Ingat, lingkungan membawa andil 40%.
Lalu sisanya di mana?
Metode yang tak kalah penting dari pendidikan tak lain adalah keluarga. Ibu dan ayah adalah madrasah pertama seorang anak, jika gagal dalam mendidik dan menciptakan keharmonisan dalam keluarga, jangan salahkan jika anak terlunta-lunta di masa depan.
Orangtua acap kali abai dalam mendidik anak karena dirasa cukup memasukkan anak ke sekolah mahal, dengan kurikulum Cambridge atau Al-Alzhar, misalnya, lalu merasa tugasnya sudah selesai. Lalu sang anak lebih nyaman bersama teman ketimbang dengan orangtuanya.
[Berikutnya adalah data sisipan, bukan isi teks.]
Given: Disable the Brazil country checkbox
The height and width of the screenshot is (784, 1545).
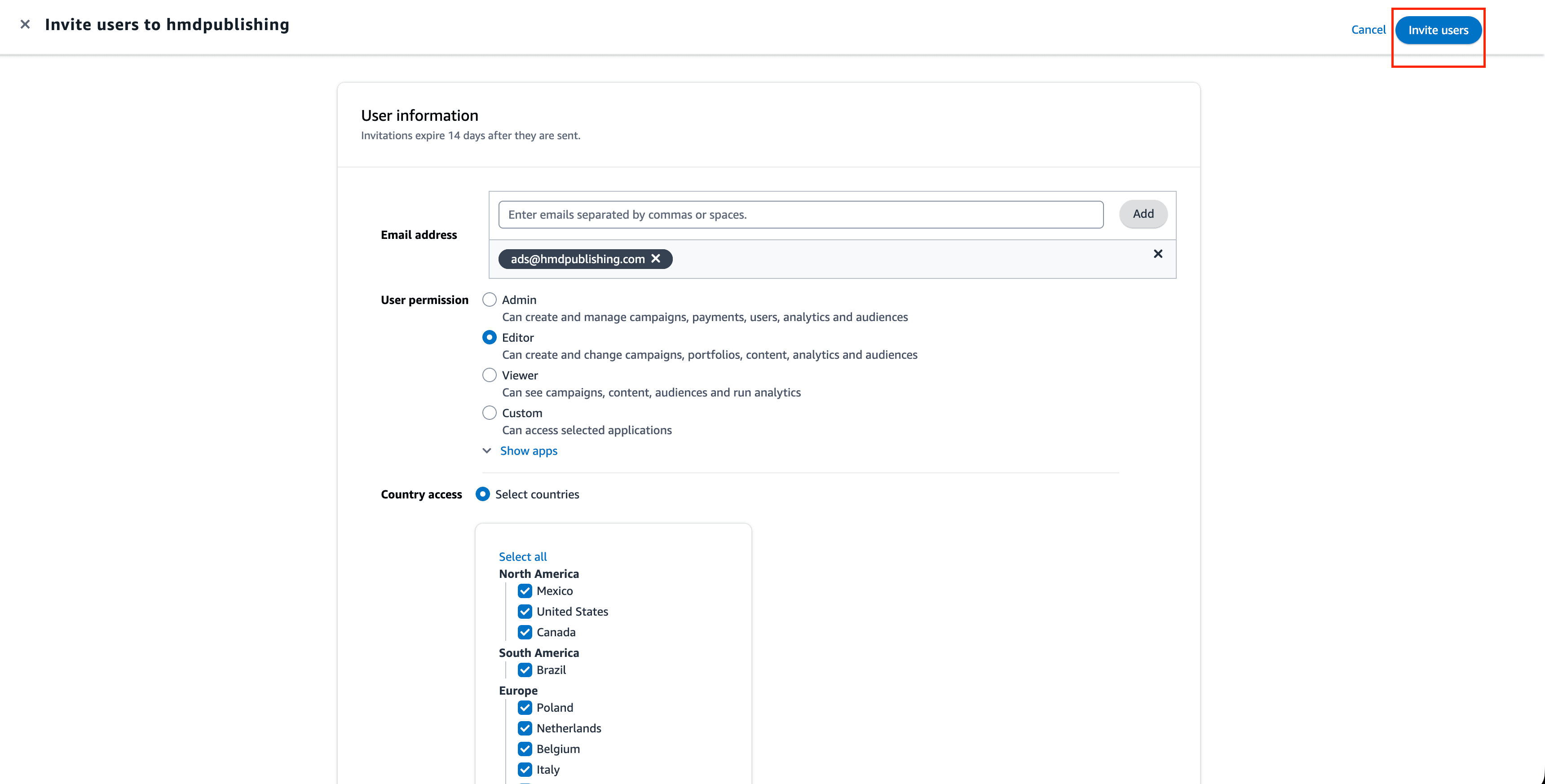Looking at the screenshot, I should [x=525, y=670].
Kita ketahui dalam mendidik anak, sejatinya tak hanya mengejar kecerdasan intelektual, tapi juga kecerdasan emosional, anak-anak yang tak hanya pandai dalam sains tapi juga ramah dan memiliki attitude dan sopan santun, berani menyampaikan pendapat dan tahan mental terhadap bully.
Tidak semua masa depan anak berada di lembaga pendidikan.
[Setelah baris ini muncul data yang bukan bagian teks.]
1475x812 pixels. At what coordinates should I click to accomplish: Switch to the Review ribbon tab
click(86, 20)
Hari ini kita saksikan zaman yang mulai bergeser oleh fenomena disrupsi, bahkan tak lama lagi akan beralih dalam era "great shifting", di mana pola laku manusia tak hanya bergeser, tapi beralih total!
Membekali anak selagi muda dengan ilmu agama dan bahasa asing boleh jadi sebuah pilihan bijak, alih-alih memanjakan dengan segala fasilitas berdalih kasih sayang, yang justru akan membawa anak jadi jauh dari kemandirian.
Jika seorang anak tak memiliki kecakapan dalam matematika dan punya passion di bidang seni misalnya, maka nilai sains di sekolah boleh jadi tak lagi relevan bagi masa depannya.
Seperti formasi sepakbola menyerang 3-4-3 ala Antonio Conte, pendidikan sekarang boleh jadi bertransformasi menjadi seperti itu.
- 30% di sekolah
- 40% lingkungan
- 30% keluarga.
Jadi, jika anak-anak kita tak diterima di sekolah favorit, No Worry!